Eerst stelden we een aantal principes voorop: de indicatoren zijn gelinkt en spruiten voort uit onze visie. Ze zijn een middel om vooropgestelde doelen op te volgen en geen doel op zich. Ze geven richting. Kosten en baten zijn in evenwicht en er zijn duidelijke afspraken inzake het verzamelen, verwerken, bespreken en rapporteren ervan.
In eerste instantie gingen we intern op zoek naar een indicatorenset. Maar al snel werd duidelijk dat we nood hadden aan externe expertise. De VOT werd in 2018 uitgenodigd op de Social Business Challenge georganiseerd door BNP Paribas Fortis. Dit event kaderde in het ruimer concept “ Connecting Talent”, waarbij de bank een aantal jonge “high-potential”-medewerkers hun expertise ter beschikking stelt aan de social profit. We stelden de VOT voor en legden onze probleemstelling voor aan de ‘Leading Professionals’ van BNP Paribas. Zij raakten geboeid door onze probleemstelling en organisatie en kozen er dan ook voor om ons te ondersteunen in het zoeken naar een antwoord op onze vraag naar een indicatorenset. Dit vormde de start van een boeiende en intensieve samenwerking en uitwisseling tussen twee heel verschillende sectoren die elkaar doorheen het proces mooi ontmoet hebben.
In een eerste fase werden de doelen afgebakend: het samen creëren van een dashboard. De ‘leading professionals’ werden ondergedompeld in onze werking. Om tot een mooi resultaat te kunnen komen, moeten ze namelijk voldoende voeling hebben met onze organisatie, missie en doelgroep. Daarnaast richtten we, intern, een stuurgroep op die als aanspreekpunt van de ‘leading professionals’ diende.

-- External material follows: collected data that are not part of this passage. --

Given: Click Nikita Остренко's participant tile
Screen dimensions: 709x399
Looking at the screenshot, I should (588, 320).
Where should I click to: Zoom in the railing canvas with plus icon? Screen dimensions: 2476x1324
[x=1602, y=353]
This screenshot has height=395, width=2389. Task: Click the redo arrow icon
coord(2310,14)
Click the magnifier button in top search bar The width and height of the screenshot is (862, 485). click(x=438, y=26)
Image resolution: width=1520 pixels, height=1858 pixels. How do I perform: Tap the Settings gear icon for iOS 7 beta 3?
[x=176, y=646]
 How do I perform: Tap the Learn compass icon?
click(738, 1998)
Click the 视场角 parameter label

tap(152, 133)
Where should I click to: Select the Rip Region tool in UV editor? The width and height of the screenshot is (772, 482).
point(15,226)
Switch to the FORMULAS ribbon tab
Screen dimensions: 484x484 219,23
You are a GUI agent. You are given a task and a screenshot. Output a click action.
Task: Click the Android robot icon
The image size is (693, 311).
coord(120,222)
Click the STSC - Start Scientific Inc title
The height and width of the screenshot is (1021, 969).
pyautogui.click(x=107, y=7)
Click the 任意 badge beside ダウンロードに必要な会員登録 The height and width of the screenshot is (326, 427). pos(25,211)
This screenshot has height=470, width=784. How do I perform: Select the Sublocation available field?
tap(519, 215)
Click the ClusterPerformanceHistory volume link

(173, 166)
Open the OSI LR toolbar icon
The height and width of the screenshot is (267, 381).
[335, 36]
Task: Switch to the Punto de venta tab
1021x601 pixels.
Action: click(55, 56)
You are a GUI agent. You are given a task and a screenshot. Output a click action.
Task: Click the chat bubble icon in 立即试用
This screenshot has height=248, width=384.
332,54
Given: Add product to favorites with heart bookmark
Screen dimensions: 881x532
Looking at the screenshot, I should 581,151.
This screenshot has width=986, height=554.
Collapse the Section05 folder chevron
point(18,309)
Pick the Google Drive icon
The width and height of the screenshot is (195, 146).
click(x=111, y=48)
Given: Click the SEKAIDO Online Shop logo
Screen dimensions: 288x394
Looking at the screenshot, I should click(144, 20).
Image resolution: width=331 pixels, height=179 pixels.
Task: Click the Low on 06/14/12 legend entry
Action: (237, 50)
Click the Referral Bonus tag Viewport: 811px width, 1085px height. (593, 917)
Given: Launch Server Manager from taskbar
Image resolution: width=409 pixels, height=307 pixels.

Na het verwerken van alle informatie stelden zij het ‘Balanced Scorecard Model’ van Kaplan en Norton (1992)¹ als aangrijpingspunt voor, om het dashboard vorm te geven. Dit model wordt gebruikt om strategische doelstellingen van een organisatie te vertalen naar een aantal concrete en meetbare indicatoren. Als deze indicatoren goed gekozen zijn, dan helpt dit model te focussen op de acties die nodig zijn om de doelstelling te bereiken en de overkoepelende strategische doelen en visie van de organisatie te realiseren.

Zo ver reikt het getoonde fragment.